LMS? You mean like that one that rhymes with “slack bored?” I used it back in college, but now that I’m working, we use something else. I don’t know what it’s called, I just search my inbox for the link and reset my password the once or twice a year I need to use it.
If this sounds familiar, you are in the overwhelming majority of employees, or learners, in today’s corporate environment.
Learning/training happens before work. When it comes to learning we typically equate that to an academic environment (with a tenuous-at-best connection of that education tying directly to our job function.)
Likewise, when we hear training we tend to think about all the knowledge we attain to prepare us to execute job functions.
Separating these concepts aligns well with the old guard of learning and development: learn and train before you do. Workflow learning has changed this, however; for a number of years now it’s been clear that workflow learning is the L&D transformation that every CLO, CHRO, and learning and development professional has anticipated – and it’s here to stay.
What is Workflow Learning?
So, what is workflow learning? Simply put, it’s learning during a workflow! It’s the concept that teaching learners in a contextual manner in the flow of their day-to-day work is the most effective manner of teaching and developing skills and ideas.

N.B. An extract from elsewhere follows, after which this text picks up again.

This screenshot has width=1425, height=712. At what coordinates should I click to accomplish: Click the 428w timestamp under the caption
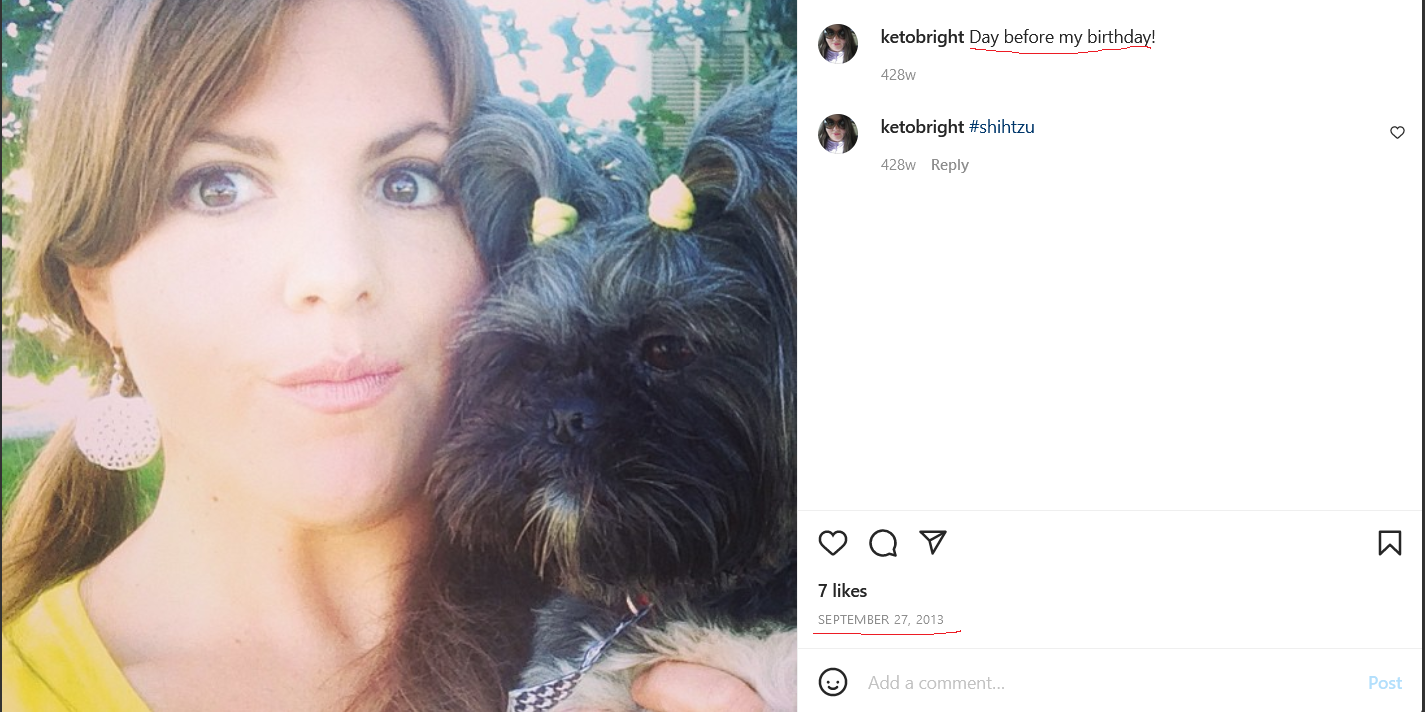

To further complicate matters, I’m certain you’ve heard of personalized learning, Five Moments of Need, informal learning, and 70-20-10. While certainly not all the same model, adjacencies exist in that these new learning and development models call for technology that can best deliver that framework to your learner base.
Regardless of the model you want to adopt for your organization, a CLO must consider a few items to support the new models of learning:
- Does your LMS have high availability?
- Is it available in real-time where learners can access it immediately?
- Does the tool support collaborative learning so learners can interact with other learners in a synchronous and asynchronous manner?
- Does the LMS tie into the actual work function, where it can derive quantitative and qualitative metrics connecting training to performance?
If your LMS/LDP doesn’t satisfy these requirements, you may want to take a look at the new-age EduTech solutions on the market today. Workflow learning uniquely brings academics and technologists into the same space (albeit sometimes with conflicting opinions!).
Why It’s Worth It
The benefits of workflow learning – presenting content in the flow of work – are transformational. Gone are the days of learning in one space and performing in another; now we see a transformation in learning where we can contextually apply the content we are learning as we learn it. By presenting this content at the moment of need, learners keep their focus in relation to the performing work at hand.
Workflow learning requires the consolidation of services on a unified platform. AvePoint’s ethos for business productivity and learning and development has always been to provide a holistic approach to bringing persona-based functions into a consolidated platform. In the vein of, “make it easy to do the right thing” governance models, “make it easy to train and easy to perform” is certainly a mantra to adopt when considering workflow learning.
Beyond the immediate benefit of bringing learning into the workplace from an employee perspective, it’s also worth noting the advantages that come from the teaching side. Content managers, instructional designers, and subject matter experts can receive near-immediate feedback on how their content is actually reaching their intended audience. Having a unified environment greatly reduces the feedback loop enabling a closer-knit, performance-based relationship between instructor and learner. Being able to quantify and qualify how well content is translating into job function is a valuable metric to measure.
So, where does this leave us? Well, workflow learning enables organizations to bring continuous learning and development into the same space as the job functions of the employee and learner. This is how the user experience has greatly shifted, in that there are no longer spaces of performance and spaces of learning, but a unified space in which we learn and perform seamlessly. Learners can ingest new content, apply it in practice, and continue to refine and retain new skills, all within one ecosystem.